The COVID-19 pandemic forced a redesign of clinical research to adapt to an ever-changing situation while minimizing patient and provider risks and preserving scientific discovery. During the initial surge of COVID-19, elective healthcare services and non-critical research operations were halted. These changes inspired dispersed health care operations and streamlined clinical research. The first wave of COVID-19 hit Detroit, Michigan, in March 2020, consuming Henry Ford Health (HFH), in COVID-19 emergency care. HFH has a clinically integrated liquid biopsy (LB) program where enrolled patients provide an LB sample via venipuncture within 7 days of each MRI, typically in the clinic at the point-of-care. Prior to COVID-19, 183 neurooncology patients were actively providing LB samples in clinic with a mean of 29.9 specimens monthly. Institutional COVID-19 restrictions on noncritical interactions resulted in months were nearly all outpatient encounters utilized telemedicine and decentralized testing off-site from research operations. This halted LB procurement to 4.55 specimens monthly during early pandemic months.
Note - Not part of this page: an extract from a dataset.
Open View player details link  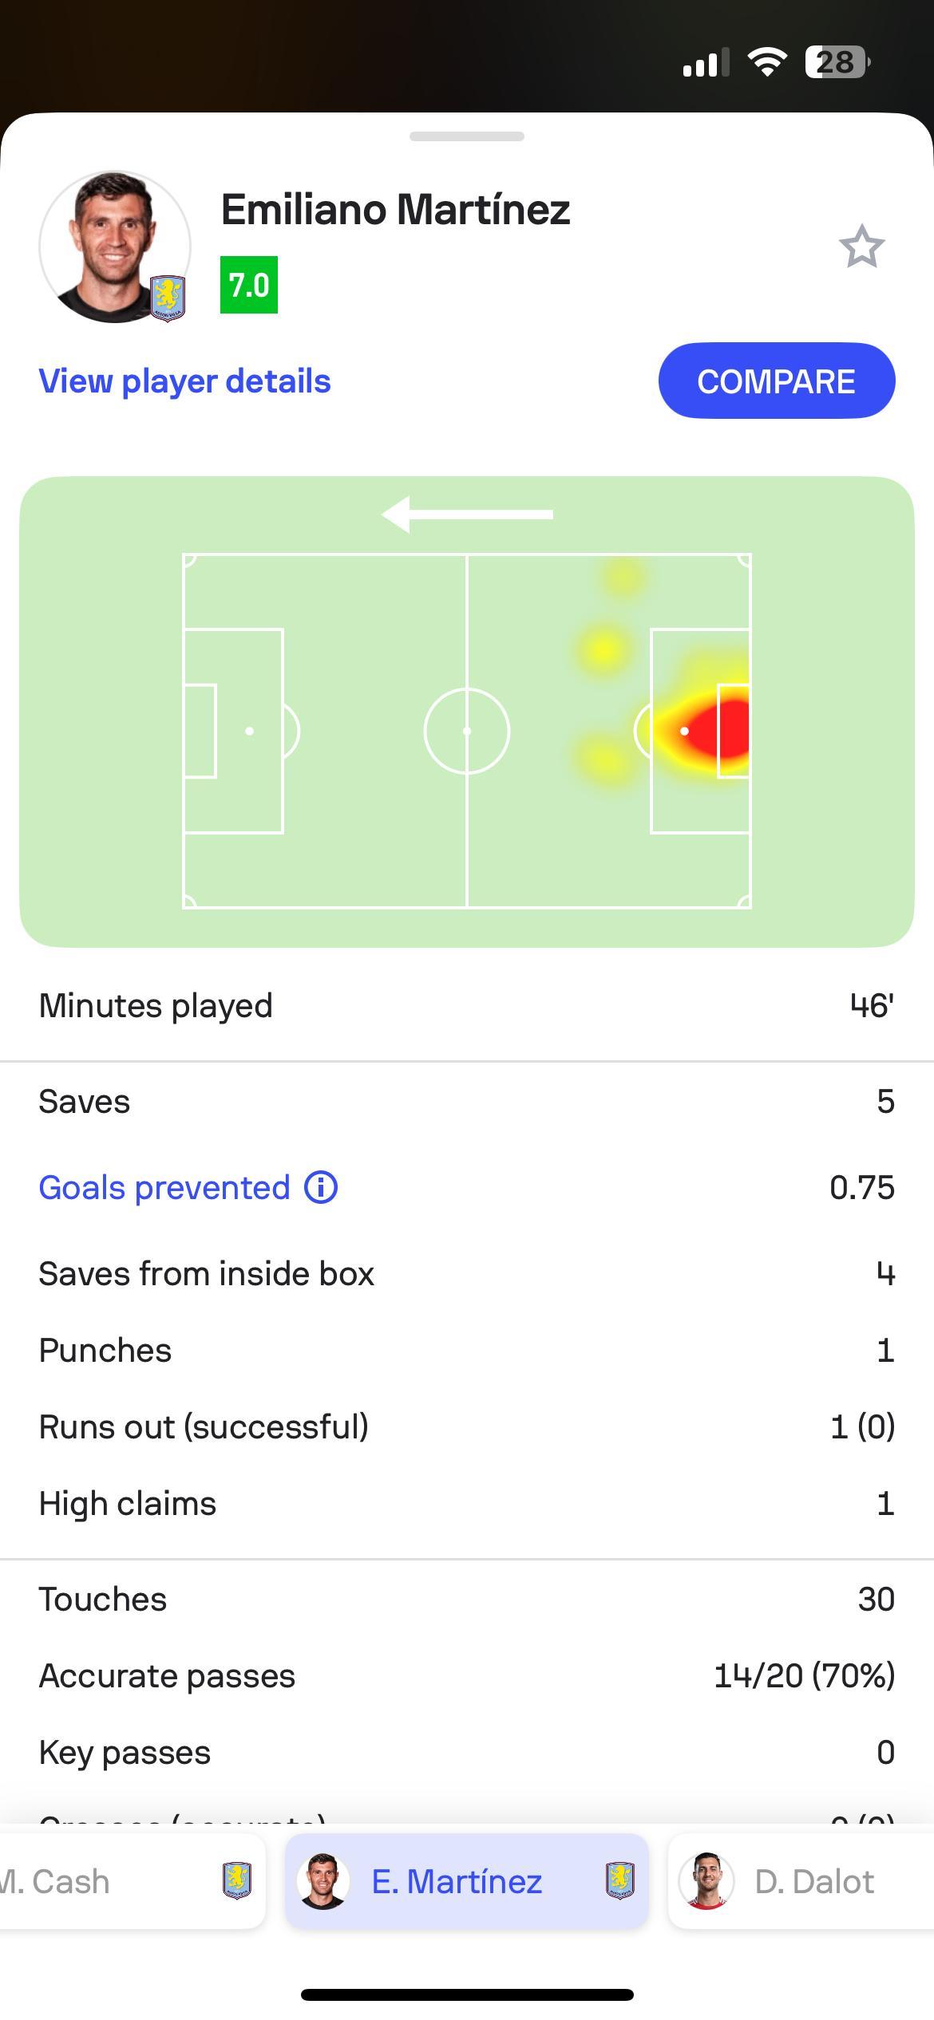(x=184, y=381)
To reduce patient-provider exposure, LB specimens were then procured with the venipuncture for MRI which streamlined LB operations and improved the patient experience. After this change, LB specimen procurement returned to near pre-pandemic levels with a mean of 28.1 monthly specimens, despite a significant population utilizing video visits and imaging at satellite or non-HFH centers. The pandemic forced adaptations to patient encounters that have changed how healthcare is delivered, resulting in parallel changes in research that must be considered in the design of future studies.